Sentada en la biblioteca, llena de gente, tan estudiosos todos, tan grandes, tan altos, tan bilingües, se preguntaba si quizá no fuera aquello lo que la hacía sentir tan pequeña, tan insignificante. Al menos allí se sentía segura, en uno de esos espacios comunes que nos salvan de la angustia de tener que parecer felices, acompañados, porque están diseñados para vivir en un sueño colectivo de burbujas que no se relacionan unas con otras. El continuo ruido de los millones de libros atenuaban un poco su silencio. Voces que se dejaban oir, entendibles, caricias sonoras, instantes de intimidad.

  Despues, de vuelta al espacio vacío de la ciudad. Empezó a caminar pero, de repente, no sabía donde estaba estando donde siempre;  había olvidado cómo ir donde quería, qué calles conectaban unas con otras. Y en cada nueva esquina le parecía haber llegado a un lugar completamente desconocido.Sintio miedo, como cuando era pequeña y no se acordaba del camino de vuelta a casa, como si su cerebro se hubiese revelado y no quisiesa estar más allí. Miraba hacia todos lados, asustada, sin entender qué pasaba y porqué no podía recordar. Comenzó a andar más deprisa, buscaba lugares conocidos. No recordaba nada, empezar desde cero. Sólo veía el sol reflejandose en los canales, las bicis a su alrededor y los edificios tan iguales y tan diferentes. Ni una pista. Se sento en una orilla de la calle, donde pensó que no molestaría a los coches, los paseantes, las bicis, los tranvías.

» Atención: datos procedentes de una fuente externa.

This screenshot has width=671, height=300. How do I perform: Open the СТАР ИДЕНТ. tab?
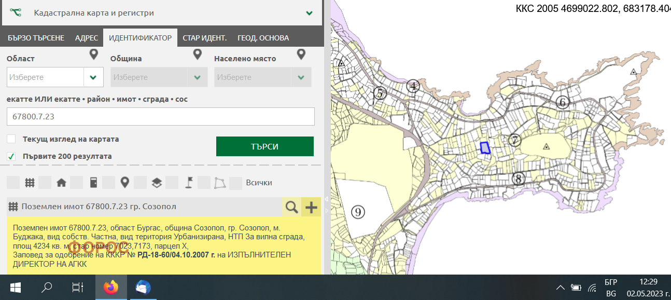204,38

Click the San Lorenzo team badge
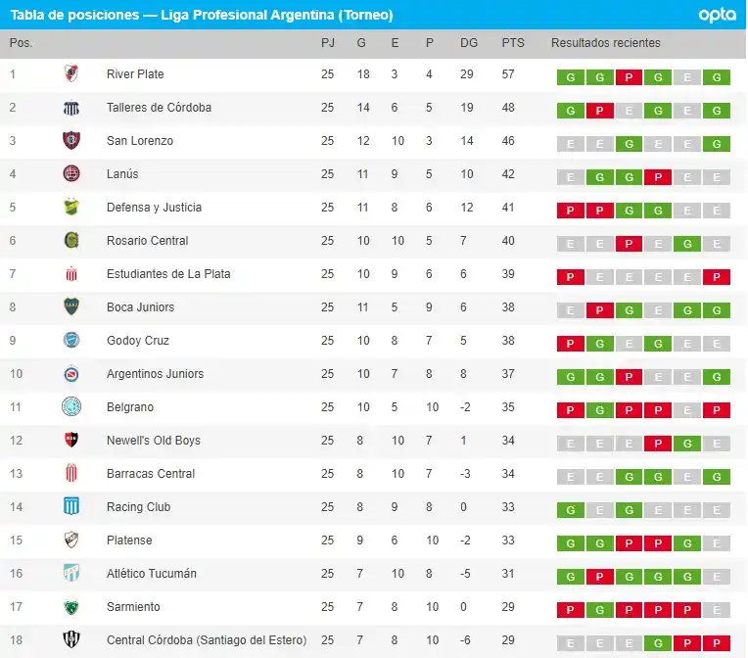[x=70, y=141]

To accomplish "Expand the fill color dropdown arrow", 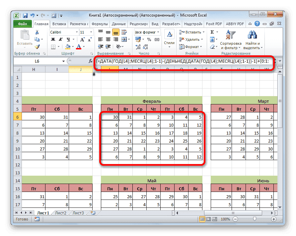I will pyautogui.click(x=73, y=47).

Doblada sobre si misma, con los brazos cruzados y la cara casi en sus rodillas se fijó en el tacto de su abrigo, en su color, negro, y gris, y naranja a trazos, en las líneas que lo surcaban. Sólo su respiración, el calor de su aliento, y ese dolor en el estómago que no se iba con nada. Aquellas rayas, eran todo lo que recordaba de sí misma, toda la seguridad que le quedaba estaba en el dibujo de ese abrigo, el suyo. En ese estrecho mundo que ahora era su visión, se sentía segura. Lloró, mucho tiempo. Las lágrimas dejaban escapar sollozos pero eran ininteligibles para los habitantes de aquella ciudad. Nadie la escuchaba, nadie la veía como ella tampoco había podido verles ni escucharles. El frío comenzó a colarse devolviéndole poco a poco sus recuerdos. Levantó la cabeza y recordó aquel puesto de tulipanes que tenía enfrente. El olor del café de al lado la hizo incorporarse. Los instintos la llevaban, y se dejó guiar. Cuando cerró tras de sí la puerta de su cuarto, las gotas de lluvia empezaban a sonar en la ventana.